TASK REQUIREMENTS:
What follows is a set of records; copy all of it exactly.

-- SOURCE DATA follows --

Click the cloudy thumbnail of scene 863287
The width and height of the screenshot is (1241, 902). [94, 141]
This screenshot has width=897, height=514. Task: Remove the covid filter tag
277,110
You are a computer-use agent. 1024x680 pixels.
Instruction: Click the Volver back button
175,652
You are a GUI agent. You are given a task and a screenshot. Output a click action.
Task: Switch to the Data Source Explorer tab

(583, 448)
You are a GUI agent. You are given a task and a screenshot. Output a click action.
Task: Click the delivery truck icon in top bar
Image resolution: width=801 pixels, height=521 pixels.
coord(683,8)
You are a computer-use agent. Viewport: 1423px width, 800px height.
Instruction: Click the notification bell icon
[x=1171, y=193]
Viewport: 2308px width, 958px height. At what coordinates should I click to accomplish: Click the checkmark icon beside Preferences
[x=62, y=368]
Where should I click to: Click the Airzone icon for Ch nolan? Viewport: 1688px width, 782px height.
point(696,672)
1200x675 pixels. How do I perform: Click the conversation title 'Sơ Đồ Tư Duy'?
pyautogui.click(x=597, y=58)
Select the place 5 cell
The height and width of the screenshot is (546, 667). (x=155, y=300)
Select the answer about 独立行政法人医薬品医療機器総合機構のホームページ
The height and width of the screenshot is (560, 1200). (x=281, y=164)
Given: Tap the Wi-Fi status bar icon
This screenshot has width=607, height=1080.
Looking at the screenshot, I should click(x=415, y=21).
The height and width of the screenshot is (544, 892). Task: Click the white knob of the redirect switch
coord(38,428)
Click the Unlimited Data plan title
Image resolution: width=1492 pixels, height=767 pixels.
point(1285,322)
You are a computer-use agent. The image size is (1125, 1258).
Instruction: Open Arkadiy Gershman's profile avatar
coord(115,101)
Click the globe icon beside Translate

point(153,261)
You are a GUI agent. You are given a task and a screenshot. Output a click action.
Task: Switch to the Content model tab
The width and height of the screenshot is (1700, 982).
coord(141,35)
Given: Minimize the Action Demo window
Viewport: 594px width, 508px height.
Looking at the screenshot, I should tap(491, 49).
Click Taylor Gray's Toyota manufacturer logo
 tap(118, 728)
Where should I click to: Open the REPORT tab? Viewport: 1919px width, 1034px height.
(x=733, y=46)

-- SOURCE DATA concluded --

RESULT FOR THIS EXERCISE:
Click the cloudy thumbnail of scene 863287
The width and height of the screenshot is (1241, 902). [94, 141]
This screenshot has width=897, height=514. Task: Remove the covid filter tag
277,110
You are a computer-use agent. 1024x680 pixels.
Instruction: Click the Volver back button
175,652
You are a GUI agent. You are given a task and a screenshot. Output a click action.
Task: Switch to the Data Source Explorer tab

(583, 448)
You are a GUI agent. You are given a task and a screenshot. Output a click action.
Task: Click the delivery truck icon in top bar
Image resolution: width=801 pixels, height=521 pixels.
coord(683,8)
You are a computer-use agent. Viewport: 1423px width, 800px height.
Instruction: Click the notification bell icon
[x=1171, y=193]
Viewport: 2308px width, 958px height. At what coordinates should I click to accomplish: Click the checkmark icon beside Preferences
[x=62, y=368]
Where should I click to: Click the Airzone icon for Ch nolan? Viewport: 1688px width, 782px height.
point(696,672)
1200x675 pixels. How do I perform: Click the conversation title 'Sơ Đồ Tư Duy'?
pyautogui.click(x=597, y=58)
Select the place 5 cell
The height and width of the screenshot is (546, 667). (x=155, y=300)
Select the answer about 独立行政法人医薬品医療機器総合機構のホームページ
The height and width of the screenshot is (560, 1200). (x=281, y=164)
Given: Tap the Wi-Fi status bar icon
This screenshot has width=607, height=1080.
Looking at the screenshot, I should click(x=415, y=21).
The height and width of the screenshot is (544, 892). Task: Click the white knob of the redirect switch
coord(38,428)
Click the Unlimited Data plan title
Image resolution: width=1492 pixels, height=767 pixels.
point(1285,322)
You are a computer-use agent. The image size is (1125, 1258).
Instruction: Open Arkadiy Gershman's profile avatar
coord(115,101)
Click the globe icon beside Translate

point(153,261)
You are a GUI agent. You are given a task and a screenshot. Output a click action.
Task: Switch to the Content model tab
The width and height of the screenshot is (1700, 982).
coord(141,35)
Given: Minimize the Action Demo window
Viewport: 594px width, 508px height.
Looking at the screenshot, I should tap(491, 49).
Click Taylor Gray's Toyota manufacturer logo
 tap(118, 728)
Where should I click to: Open the REPORT tab? Viewport: 1919px width, 1034px height.
(x=733, y=46)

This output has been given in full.